■ Extract provided ■
In May 2013, the Commission on the Theft of American Intellectual Property released a report that concluded that the scale of international theft of American intellectual property is . . . roughly $300 billion per year and 2.1 million additional jobs now in our economy. While China is not the only actor targeting U.S. IP and technology, it is the only nation that considers acquiring foreign science and technology a national growth strategy.
U.S. Congressional Committee on Energy and Commerce Hearing, Cyber Espionage and the Theft of U.S. Intellectual Property and Technology (July 3, 2013). So, depending on how you calculate the impact of economic espionage to U.S. businesses, it can mean a loss of roughly a billion dollars a day or more.
Did the September Agreement between China and the United States Address the Problem?
By some accounts, U.S. cyber espionage concerns subsided on September 25, 2015, when China unexpectedly agreed with the United States (and, later, other countries) to refrain from cyber economic espionage. It remains to be seen whether China ceases its governmental involvement in cyber economic espionage, although there is good reason to be skeptical. The “understanding” did not cover other forms of economic espionage, only the cyber variety. According to Reuters:
There were clear limits to Friday’s deal. A White House statement said the two leaders agreed that neither government would knowingly support cyber theft of corporate secrets or business information. But the agreement stopped short of any promise to refrain from traditional government-to-government cyber spying for intelligence purposes. That could include the massive hack of the federal government’s personnel office this year that compromised the data of more than 20 million people. U.S. officials have traced that back to China, but have not said whether they believe the government was responsible.
Given the increasing complexity of the way cyber attacks are carried out and the challenges of attribution or “pinning” an information heist on one person or organization, perhaps the Chinese merely were placating the United States. In other words, the Chinese can say they will cease cyber economic espionage because verification of the true identity of the thief is nearly impossible. Thus, it is difficult to know exactly whether anything really has changed.
Furthermore, as reported by the FBI in April of 2016, the “FBI’s number of investigations into possible economic espionage on U.S. businesses has increased by 53% within the past year.” Although the list of Justice Department cases do not differentiate between cyber and in-person theft, the list of active criminal cases involving trade secret theft is sizable.
Going Public May Be the Law, but It Does Not Look Good
Sizing up the problem is further compounded by the fact that, although reporting requirements mandate the disclosure of events that have a material impact to a publicly traded company, there are strong disincentives to disclose a successful IP theft. Not only does such a theft raise questions about management not doing its job or IT leadership failing to keep the bad guys out, but it also tells other bad guys that your company has inadequate security and could invite further cyber attacks.

■ Available data ■

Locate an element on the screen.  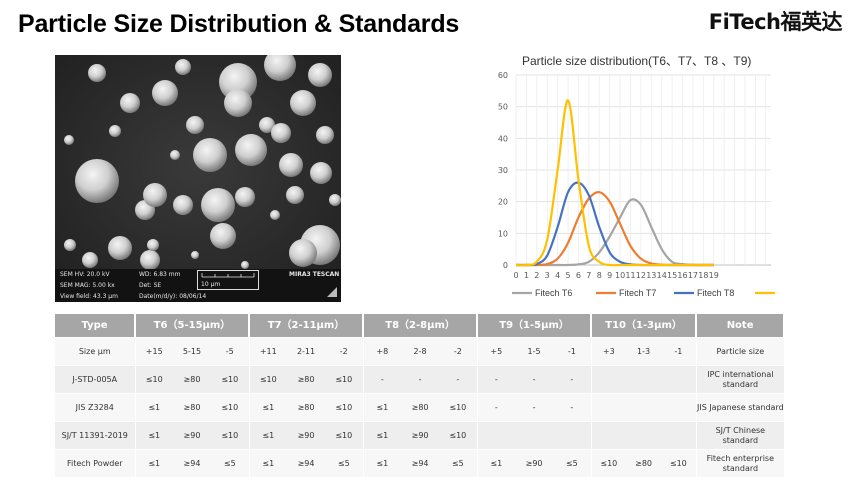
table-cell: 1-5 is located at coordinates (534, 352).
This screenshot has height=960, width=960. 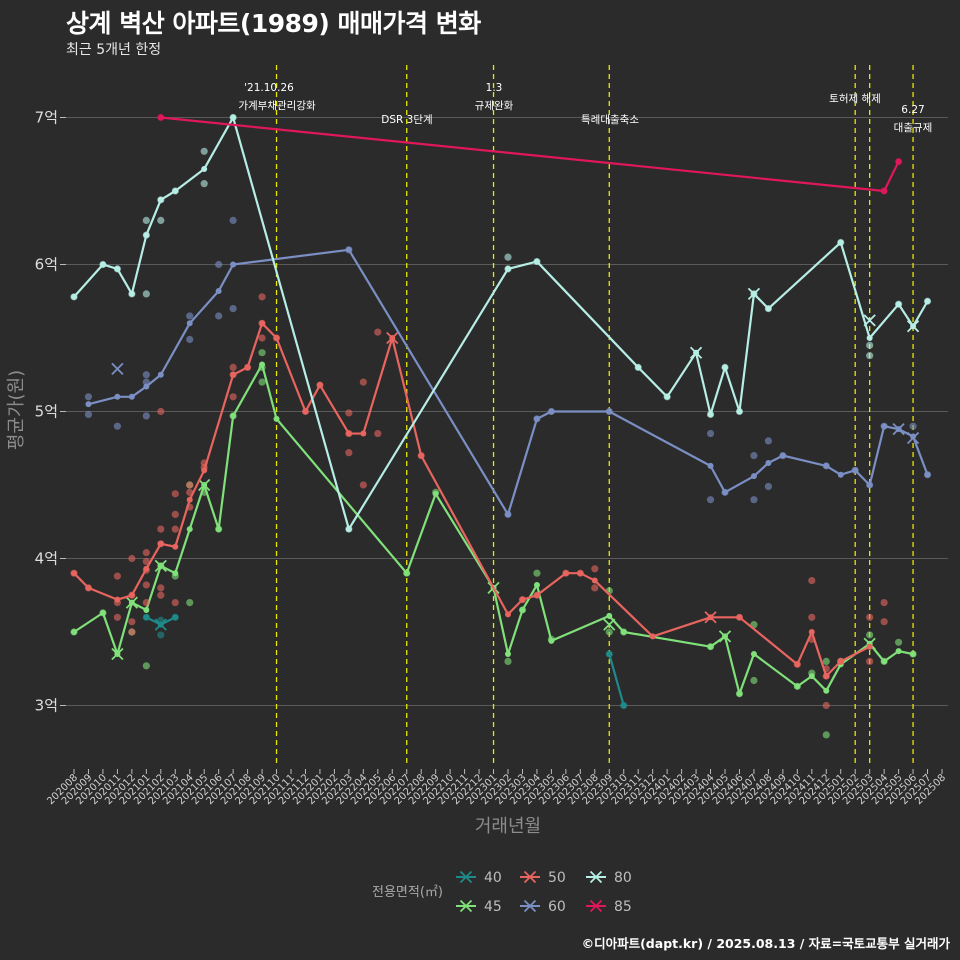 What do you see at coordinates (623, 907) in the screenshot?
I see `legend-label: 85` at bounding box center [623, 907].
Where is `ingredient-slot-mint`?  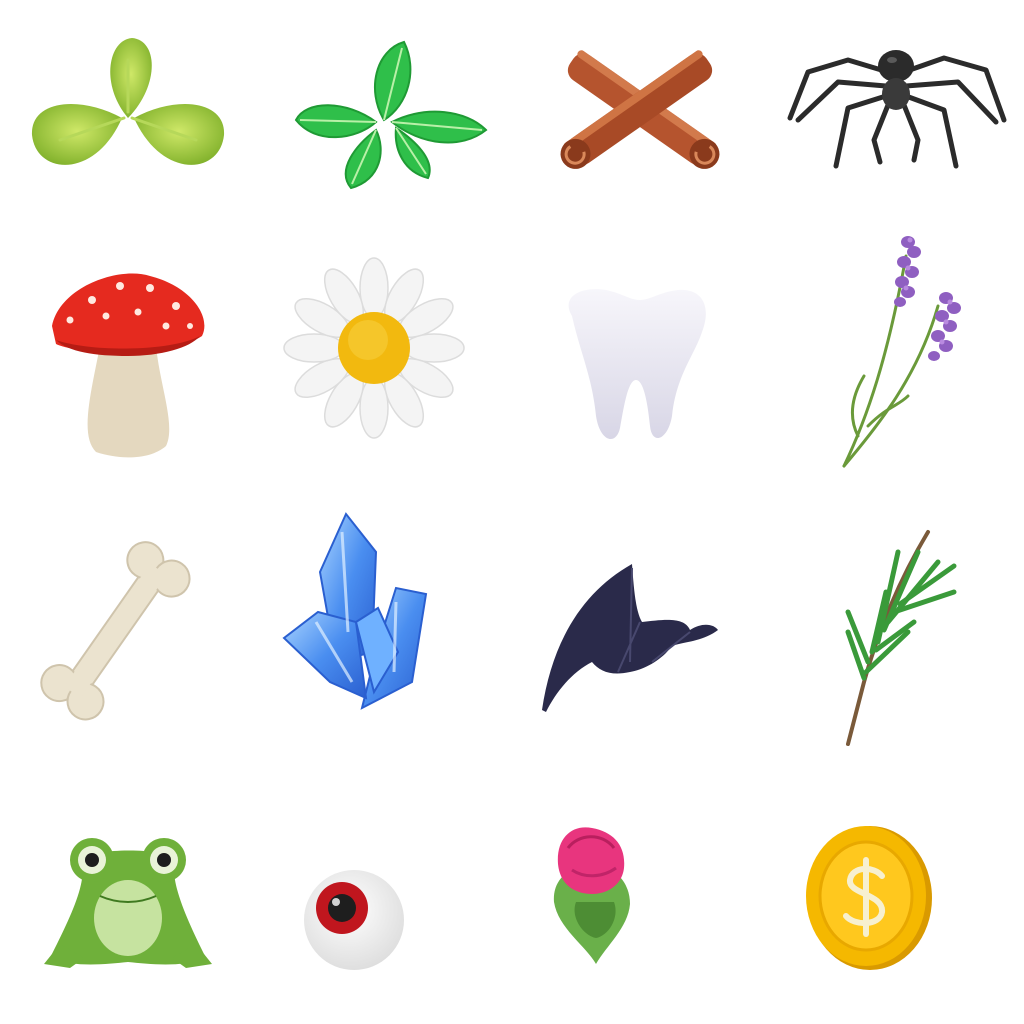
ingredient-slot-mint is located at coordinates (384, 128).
---
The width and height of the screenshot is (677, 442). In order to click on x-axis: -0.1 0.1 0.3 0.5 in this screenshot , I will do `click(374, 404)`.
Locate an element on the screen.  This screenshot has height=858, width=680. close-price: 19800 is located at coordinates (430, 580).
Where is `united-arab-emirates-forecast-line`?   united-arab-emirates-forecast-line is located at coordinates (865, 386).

■ Study questions ■
**A.** According to the text on economic espionage, on what date did China agree with the United States to refrain from cyber economic espionage?
**B.** List every date in the economic espionage text that gives at least a month and a year.

■ Task solutions ■
**A.** September 25, 2015

**B.**
- May 2013
- July 3, 2013
- September 25, 2015
- April of 2016